● **ПРИВЕДЕННЫЙ ТЕКСТ**
•••
Мы определяемся событиями — иммиграция была событием. Но иммигранты приезжали и в другие страны — в Канаду, Бразилию и Англию. Момент их прибытия и их численность становятся для нас определяющим признаком. Само собой разумеется, что мы отличаемся от всех других наций как в абсолютном, так и в относительном выражении; ни одна другая нация не лежит в пределах наших границ и не обладает всеми нашими привычками, поскольку ни у одной не было нашей истории — это основа абсолютного различия; все остальные нации разделяют с нами нечто общее, но мы отличаемся от каждой из них относительно, в той или иной степени. Об этом не стоило бы и упоминать, если бы шовинизм не настаивал на том, что мы во всем отличаемся (и превосходим остальных), в то время как низменный космополитизм утверждал, что мы во всем одинаковы и должны стать еще более похожими. Средством против каждой из этих ошибок является понимание того, что мы собой представляем.

Революция в сфере собственности

Когда эта страна только заселялась, владение землей было важнейшим экономическим фактором в жизни всех западных народов. Правящий класс в Европе представлял собой «земельную аристократию»; бедняки становились еще беднее, поскольку их обычно постепенно сгоняли с земли (как в Англии) или заставляли платить возмутительную ренту (как во Франции). Только в тринадцати первоначальных колониях мы имели почти столько же квадратных миль земли, сколько Франция и Англия вместе взятые, и эта казавшаяся неизмеримой площадь была лишь окраиной, береговой линией континентальной Америки; долина Миссисипи и Юго-Запад уже были исследованы, так что французы и испанцы в определенной степени разделяли надежды, которые безграничная земля давала обездоленным.
•••
● **ПРЕДСТАВЛЕННЫЕ ДАННЫЕ**
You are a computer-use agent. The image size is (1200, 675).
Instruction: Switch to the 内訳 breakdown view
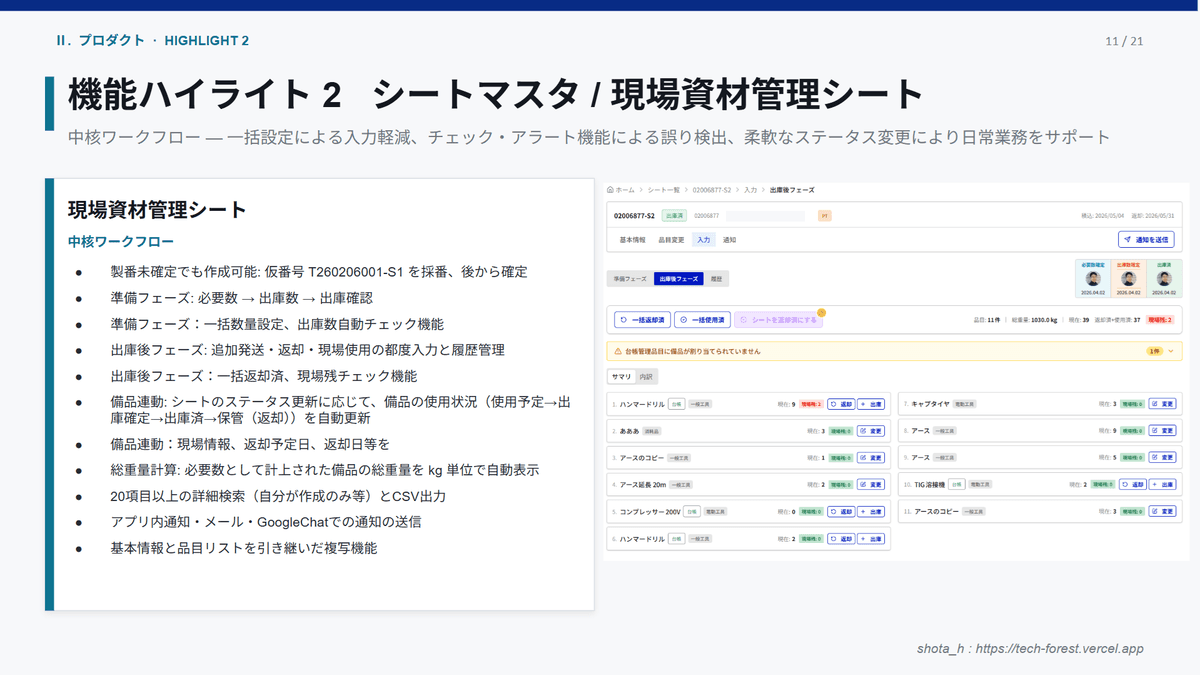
•••
● **ОБЯЗАТЕЛЬНЫЕ ЗАДАНИЯ**
1. Назовите все страны, в которые, согласно тексту об американском национальном характере, тоже приезжали иммигранты.
2. Воспроизведите отрывок текста об американском национальном характере начиная со слов «Когда эта страна» и заканчивая словами «земля давала обездоленным.».
3. Продолжите текст об американском национальном характере, начав сразу после его последнего предложения.
Приведенный список никак не связан с текстом об американском национальном характере.

● **ОТВЕТЫ НА ЗАДАНИЯ**
1. Канада, Бразилия, Англия.

2.
Когда эта страна только заселялась, владение землей было важнейшим экономическим фактором в жизни всех западных народов. Правящий класс в Европе представлял собой «земельную аристократию»; бедняки становились еще беднее, поскольку их обычно постепенно сгоняли с земли (как в Англии) или заставляли платить возмутительную ренту (как во Франции). Только в тринадцати первоначальных колониях мы имели почти столько же квадратных миль земли, сколько Франция и Англия вместе взятые, и эта казавшаяся неизмеримой площадь была лишь окраиной, береговой линией континентальной Америки; долина Миссисипи и Юго-Запад уже были исследованы, так что французы и испанцы в определенной степени разделяли надежды, которые безграничная земля давала обездоленным.

3.
Еще до того, как была провозглашена Декларация независимости, в сокровеннейших инстинктах человека произошла революция — земля стала товаром менее долговечным, чем ружье или лошадь человека. В Европе на земле строили (в буквальном и символическом смысле: герцогские или королевские дома основывались на земле); земля была недвижимостью, все остальное по сравнению с ней казалось мелочью; земля охранялась законами — законами о собственности, законами о наследовании, законами о незаконном проникновении, законами, регулирующими арендную плату и обращение взыскания; гораздо выше законов, регулирующих человеческую жизнь, стоял закон, регулирующий собственность, и величайшей собственностью была земля; право на собственность часто влекло за собой то, что мы сегодня называем «титулом»; граф и маркиз — их имена означают «графства» и «марки» земли; а князь (или принцепс) часто был первым человеком на земле, потому что был ее первым собственником. Земля была единственным всеобщим постоянным благом; на ней рождались люди; на ней они трудились в поте лица или разъезжали в роскоши; в нее их и хоронили.

Американский пионер начал оставлять свою землю, свою ферму на расчищенной от диких зарослей территории еще до 1776 года. Он двигался дальше, на запад, и возмущался законными барьерами короля Георга вокруг земель за Аллеганскими горами. Пересаженный в Америку европеец часто основывал династию, особенно в русле аристократических традиций виргинского тидводра; но у большинства колонистов не было ни денег, ни склонности покупать землю в больших количествах; они уходили вглубь материка и брали то, что им было нужно (часто на законных основаниях, часто по праву скваттеров — то есть по праву труда, а не закона); а затем, по ряду причин, они покидали землю и уходили еще дальше в дикие дебри, чтобы расчистить новый участок.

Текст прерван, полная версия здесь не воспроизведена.